Beating up on neocons used to be a specialized sport without
wide appeal. With all due false modesty, I offer myself as an earlier
practitioner. Back in the mid-to-late '70s, when I had a weekly column in
the Village Voice, I used to have rich sport with that apex neo-con, Norman
Podhoretz, editor of Commentary, I nicknamed him Norman the Frother and
freighted him with so many gibes that he made the mistake of publicly
denouncing me in Commentary, exclaiming that "Cockburn's weekly pieces have
set a new standard of gutter journalism in this country," a testimonial I
still proudly feature on the back of my books.
The neo-cons' political hero in those days was U.S. Senator
Henry "Scoop" Jackson, much venerated in Israel and the corporate offices of
Beijing for his ardor and constancy in sluicing the U.S. taxpayers' money
into their treasuries. The neo-cons' great hope was Scoop for president, but
he failed to impress the voters in the Democratic primaries in 1976. To the
neocons' chagrin, the new occupant of the Oval Office was Jimmy Carter, whom
they construed to be soft on Communism and an Israel-hater. Carter threw
plenty of money at the Pentagon and stoked up the Cold War, but on a couple
of occasions he was downright rude to Menachem Begin, so the neo-cons
abandoned the Democrats and threw in their lot with Ronald Reagan. For them
a hard-line Israel has always been the bottom line.

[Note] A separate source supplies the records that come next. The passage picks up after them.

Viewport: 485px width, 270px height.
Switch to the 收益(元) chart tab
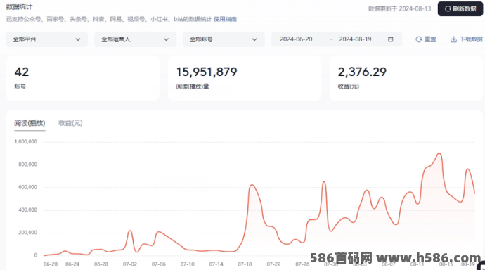click(70, 123)
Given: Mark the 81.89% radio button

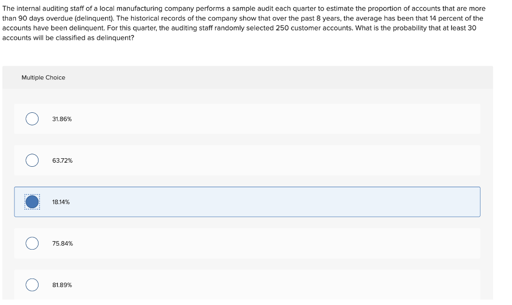Looking at the screenshot, I should coord(32,285).
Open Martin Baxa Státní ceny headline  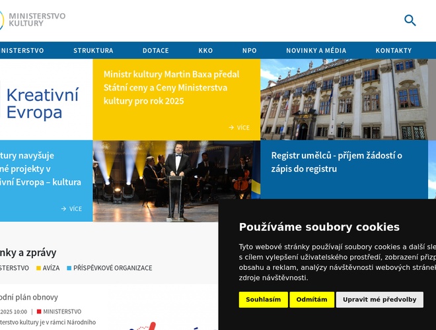[171, 87]
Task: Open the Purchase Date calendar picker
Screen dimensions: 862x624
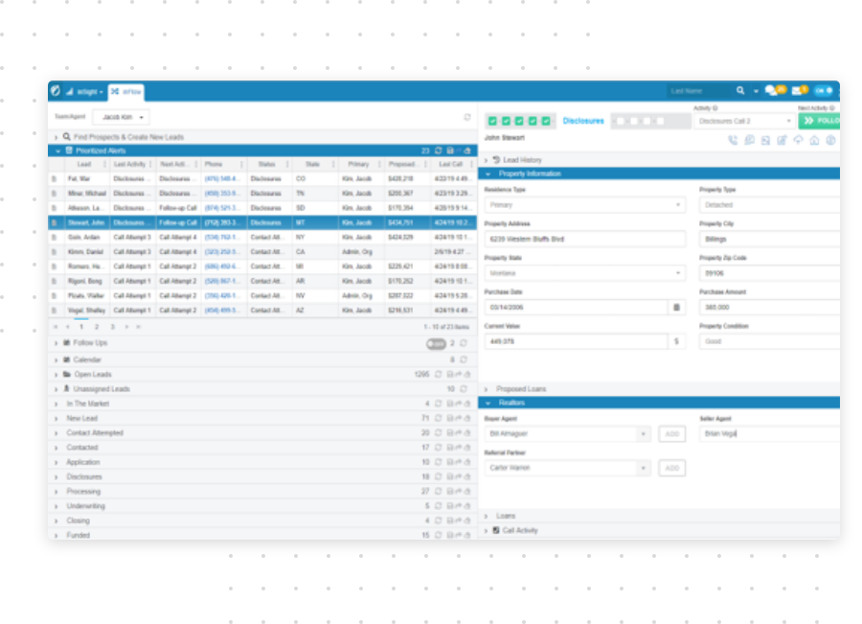Action: coord(676,307)
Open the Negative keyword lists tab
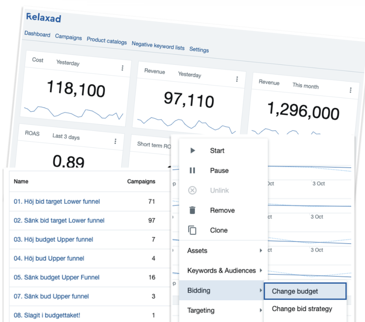 [x=158, y=46]
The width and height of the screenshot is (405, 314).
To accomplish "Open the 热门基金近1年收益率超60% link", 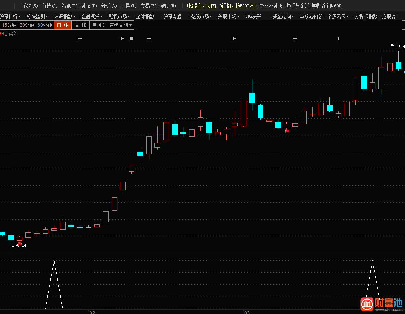I will (x=314, y=6).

Now here we are on the downslope of 2003, and George Bush is
learning, way too late for his own good that the neo-cons have been
matchlessly wrong about everything. One can burrow through the archives of
historical folly in search of comparisons and still come up empty-handed.
The neo-cons told Bush that eviction of Saddam would rearrange the chairs in
the Middle East to America's advantage. Wrong. They told him it would unlock
the door to a peaceful settlement in Israel. Wrong. They told him (I'm
talking about Wolfowitz's team of mad Straussians at DoD) that there was
irrefutable proof of the existence of weapons of mass destruction inside
Iraq. Wrong. They told him the prime Iraqi exile group, headed by Ahmad
Chalabi, had street cred in Iraq. Wrong. They told him it would be easy to
install a U.S. regime in Baghdad and make the place hum quietly along, like
Lebanon in the 1950s. Wrong.
And, of course, the neocons, who have never forgiven the United
Nations for Resolutions 242 and 338 (bad for Israel), told Bush that he
should tell the U.N. to take its charter and shove it. Bush, who appreciates
simple words and simple thoughts, took their advice, and last Sunday night
had it served up to him by his speechwriters as crow, which he methodically
ate in his 18-minute speech, saying the United Nations has an important role
in Iraq.
Now many are gloating at the neocons' discomfiture and waiting
for their downfall. Click go Madam Defarge's knitting needles as she waits
beside the guillotine. Here come the tumbrils, inching their way slowly
through the rotting cabbages and vulgar ribaldry of Republican
isolationists. Here's a pale-faced Douglas Feith. Up goes the fatal blade,
and down it flashes. Behold, the head of a neo-con! The crowd bays, but this
execution merely whets the appetite. The next tumbril carries a weightier
cargo: Richard Perle and Elliott Abrams. Still not enough. Madam Defarge
knits on, and her patience is soon rewarded. First, Wolfowitz, then finally
Rumsfeld himself are dispatched, and the crowd moves off to torch the Weekly
Standard and string up its editor, Bill Kristol.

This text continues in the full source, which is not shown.